You see a similar attitude from Jeremy Corbyn, who does not seem to recognise the distinction between broadcasters, websites and tabloids. The Labour leader is understandably agitated at the deranged viciousness of the right-wing press attacks on him. But his response has not just been directed at the Mail and the Telegraph. He has cancelled interviews with regional press at the last minute. He refused to give interviews to the BBC after winning the election. And he returned to the theme of the hated media several times during his conference speech. It was the closest it had to a theme.
Conservatives are no different. Every single morning, without fail, they take to Twitter to lambast the BBC for its imaginary left-wing bias. This is a phenomenon which touches every part of the political debate.
What do all these groups have in common? They are all motivated by the sense that everyone would agree with them if only the information they received were not filtered through a biased media machine. This is a direct result of social media. The deafening echo chambers people have surrounded themselves with make them increasingly outraged to discover that not everyone agrees with them. They must somehow explain away people’s inability to grasp the reality of the world as they do, so it follows that the media must be responsible.
People’s anger about the the press is not completely misguided. Political journalism is often a trivial failure. The reliance on advertising and a market-failure proprietorial model reliant on a handful of very wealthy owners means the press is inevitably skewed towards the status quo. After all, the people funding it have done rather well out of the status quo and have a lot to lose from it changing. That political instinct does affect the BBC. Even though very few people read it, the press still forms the political agenda which the broadcasters follow. It’s not a conspiracy.

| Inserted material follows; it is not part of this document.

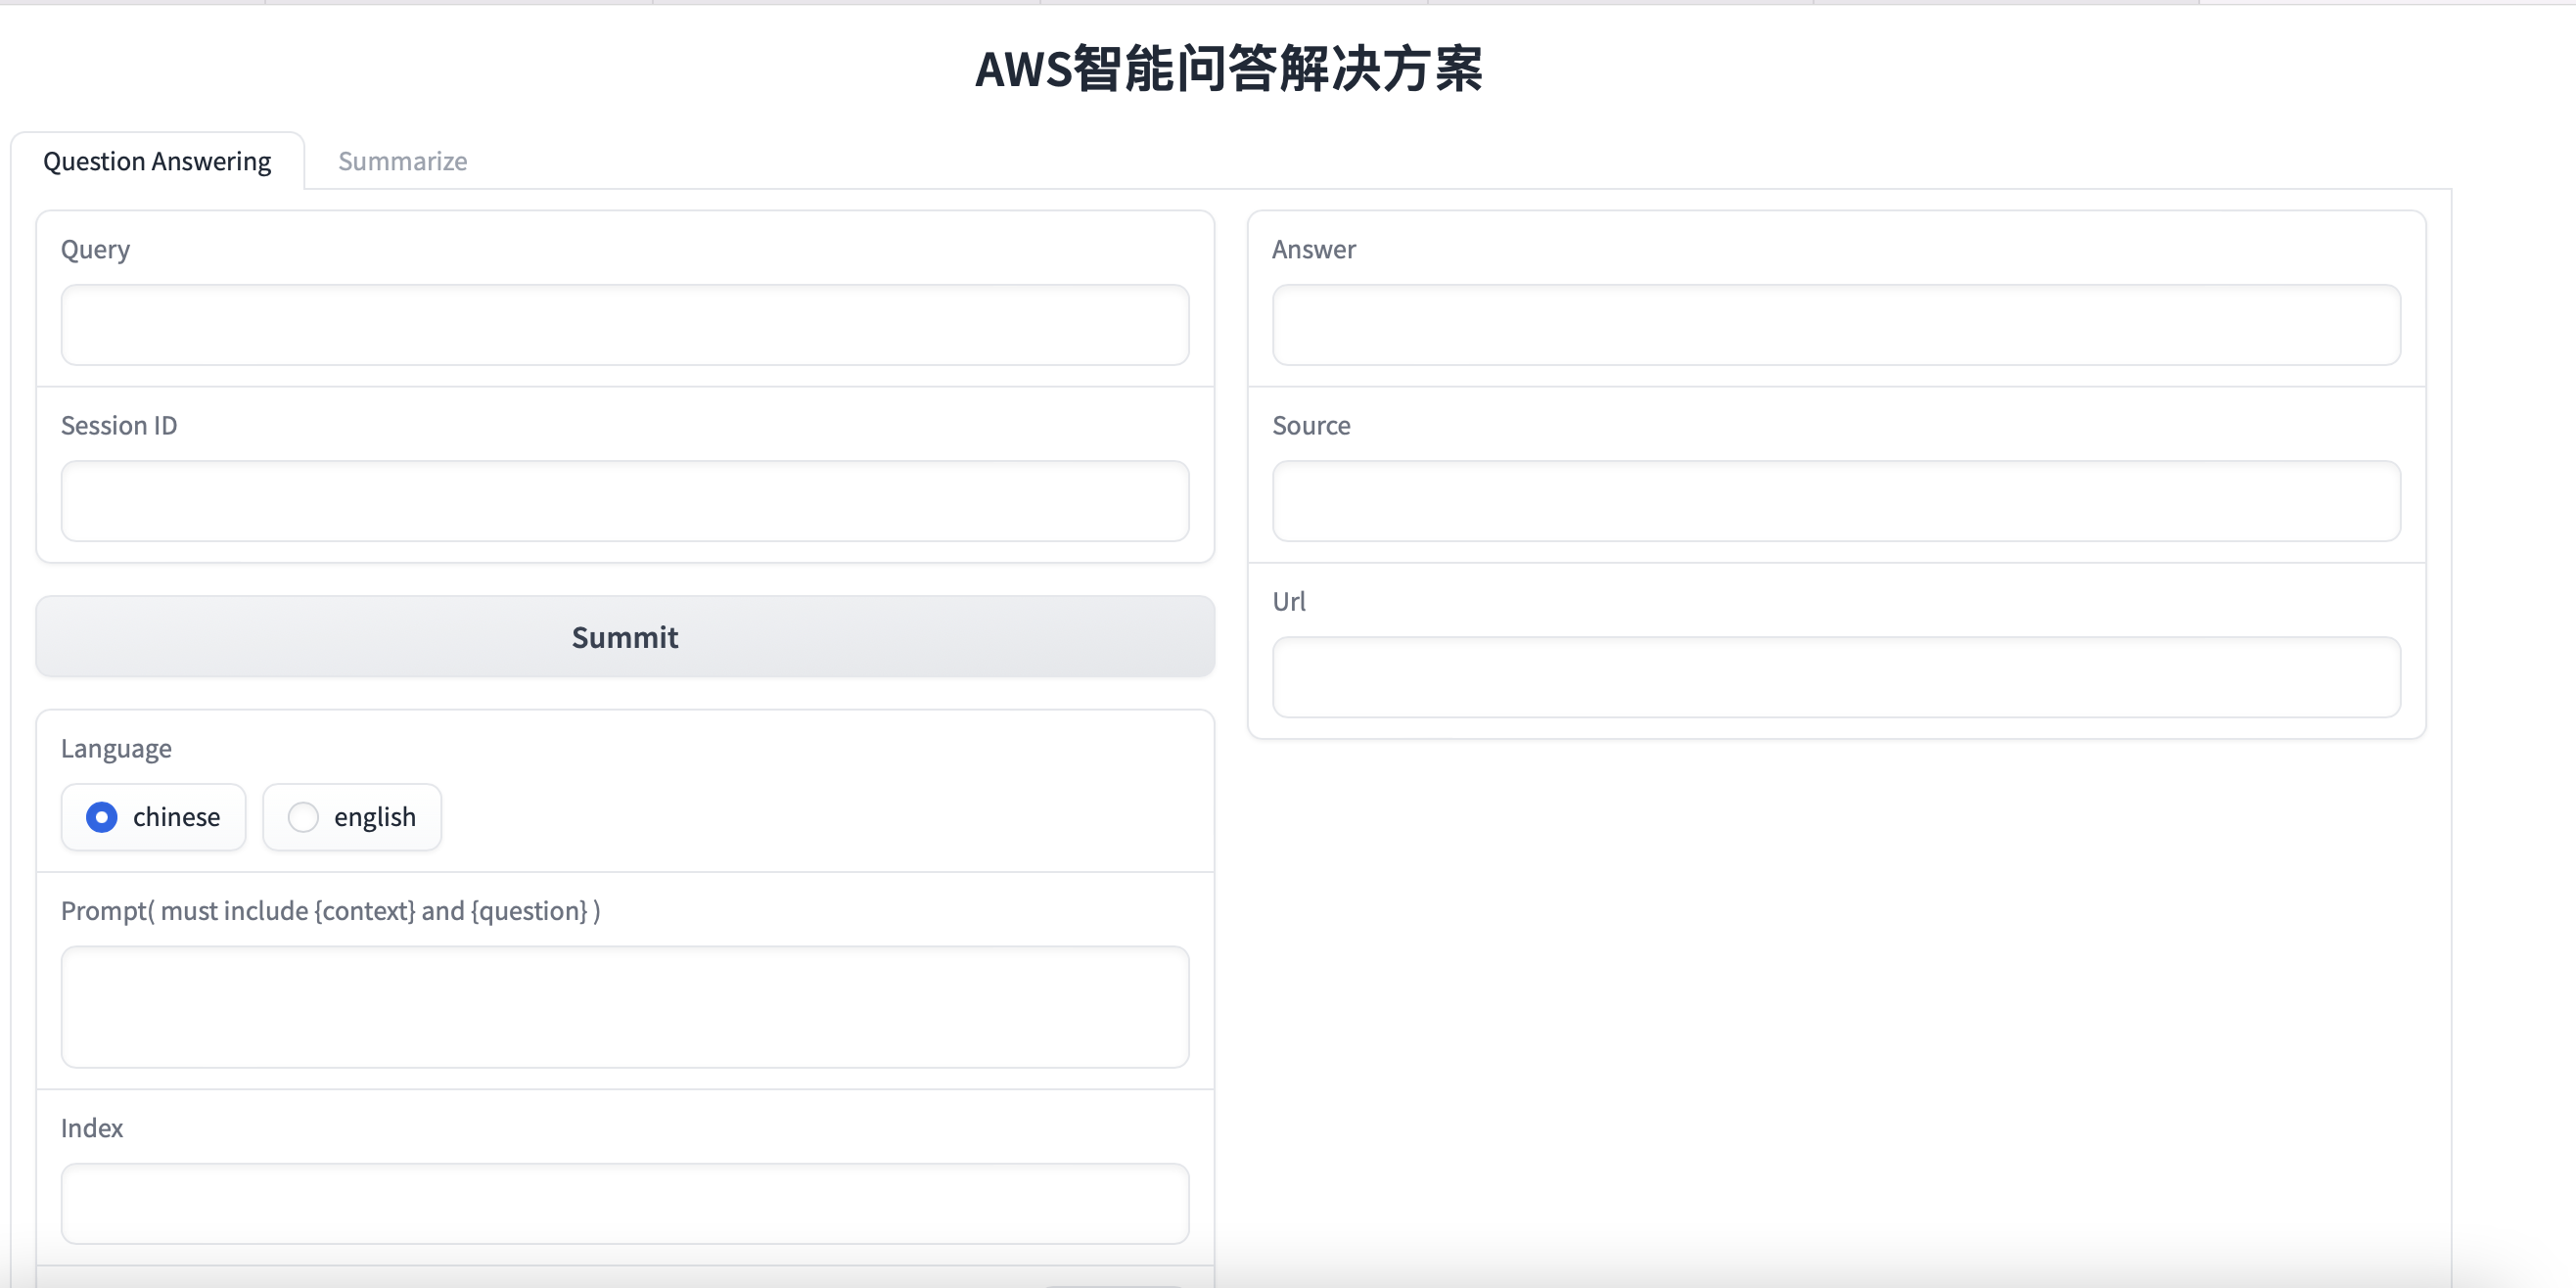Click the Query field label

pyautogui.click(x=95, y=249)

It’s old school Marxist analysis – a function of a system in which the wealthy own the means of production.
Political journalists are far too often interested in tittle-tattle about leaders than they are the consequences of their policies. They also engage in political compromises of their own, in which they give average ministers good write-ups in expectation of stories in return. It’s all part of the machine. But the key to understanding it is not conspiracy, but economic and personal incentives.
And those warped incentives do not just lie with journalists, but with readers. The brutal truth is that stories about policy failure – the effect of welfare cuts, the reality of life in prison, the hardship faced by asylum seekers – does not get anything like the attention of a piece about the latest ministerial faux-pas or whether it’s still OK to say 'first world problems’. The web offers editors unparalleled information about what people choose to read. If they read more investigative journalism – the kind which takes time and money – more of it would be written.
There is much to be critical about in the British media and British readers. But the way to fix it is not to succumb to some raging conspiracy theory about evil media manipulation. It’s to take an honest look at the structures around media ownership and our own behaviours as reporters and readers of the news.
Of course, it’s much easier to engage in angry paranoia about media conspiracy. And indeed that is what people seem intent on doing.